Alternative headline: CompSci boffins find that logs are overly verbose and duplicated.
CompSci boffins claim they can recreate missing lines in log files
CompSci boffins think they've come up with a novel way to recreate missing entries in log files. In a paper titled Bagging Recurrent Event Imputation for Repair of Imperfect Event Log with Missing Categorical Events, Dr Sunghyun Sim and Professor Hyerim Bae (both from Pusan National University in South Korea), and Professor …
-
Wednesday 15th December 2021 12:13 GMT Wally Dug
System Error
"restoring missing event values... which can overcome human or system error."
What exactly is a "system error"? Is a cronjob that wasn't run due to <<whatever>> a system error and, if so, could an entry be inserted into the log file for that "missing" run when in actual fact we need the entry to be not there?

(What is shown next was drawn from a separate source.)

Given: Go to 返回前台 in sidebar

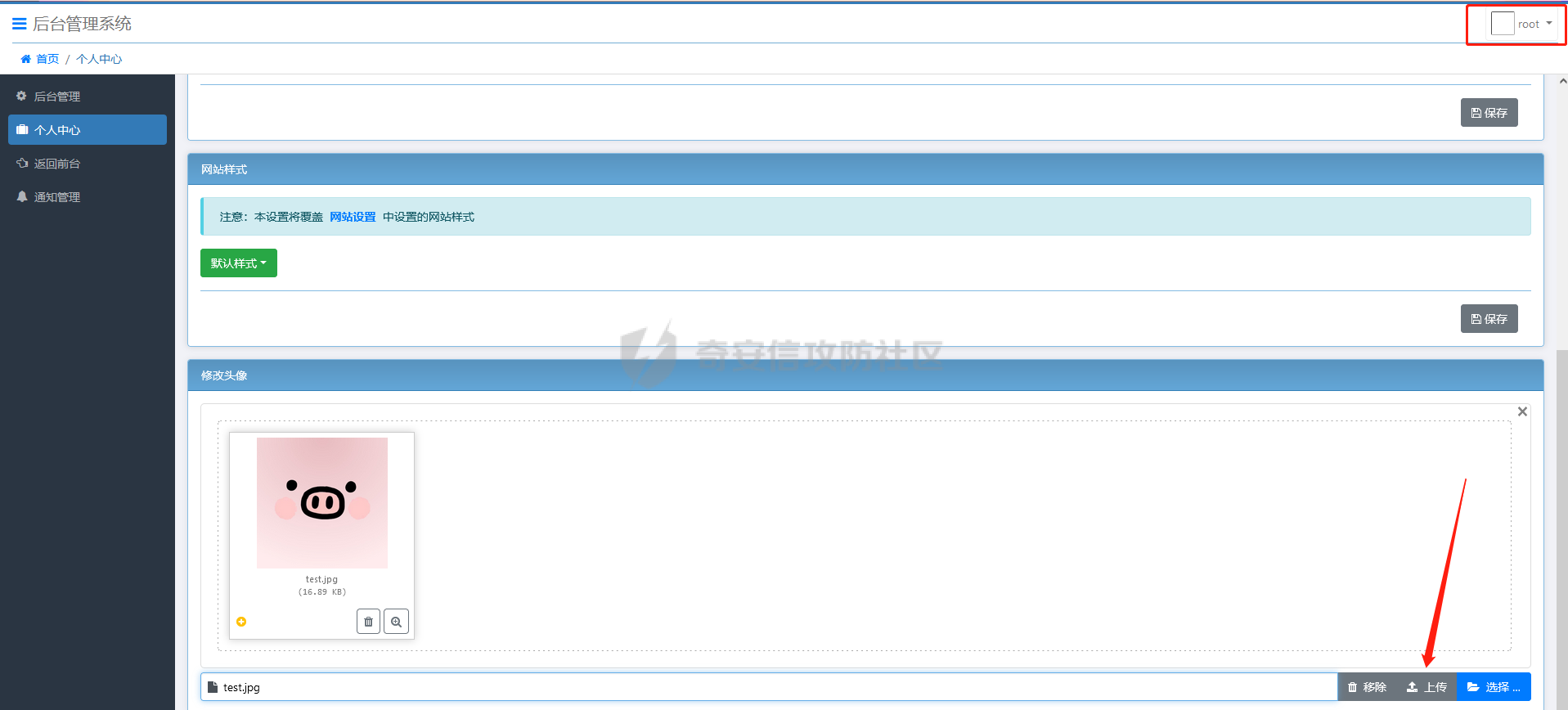Looking at the screenshot, I should pos(56,164).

The last sentence is completely true: "...imputed logs clearly have potential to make life interesting for digital forensics practitioners." Perhaps for admins too.
Maybe I'm missing the point, but surely if a log file is so critical that there will already be security in place?
-
Wednesday 15th December 2021 12:16 GMT Loyal Commenter
Using "AI" to amke guesses
So, what they are doing is creating log entries that the software deems *should have* been there, with time-stamps that it reckons are about right.

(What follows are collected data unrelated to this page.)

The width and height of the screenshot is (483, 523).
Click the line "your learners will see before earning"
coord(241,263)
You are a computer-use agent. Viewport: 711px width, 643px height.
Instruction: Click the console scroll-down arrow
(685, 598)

Thus rendering one of the main purposes of a log prone to error. If I want to read through a log file (and want is probably a bit of a strong word there), I will almost certainly want to know the exact sequence of events, which are likely to have occurred in close succession.
Given the nature of modern multi-threaded and asynchronous programming, the timing and sequence of events can be very important in tracking down and diagnosing issues. If some "AI" has come along and inserted entries into that log file with "best guess" timing / sequence / content, it is going to be actively counter-productive.
I'd be focusing instead on why some of your log entries aren't getting recorded accurately in the first place, because this sounds like a "clever" solution for an imagined problem. I can't say I've ever experienced this sort of thing happening with any of the logging frameworks I've ever used.
-
-
Wednesday 15th December 2021 13:13 GMT ThatOne
Re: Using "AI" to amke guesses
> there is absolutely no benefit in imagining something that might perhaps fill the slot; it tells you exactly nothing
Yes, but it's neater... And since quite often the letter of the rule is way more important than the spirit, you need to have clean, neat, complete logs, no matter what's in them.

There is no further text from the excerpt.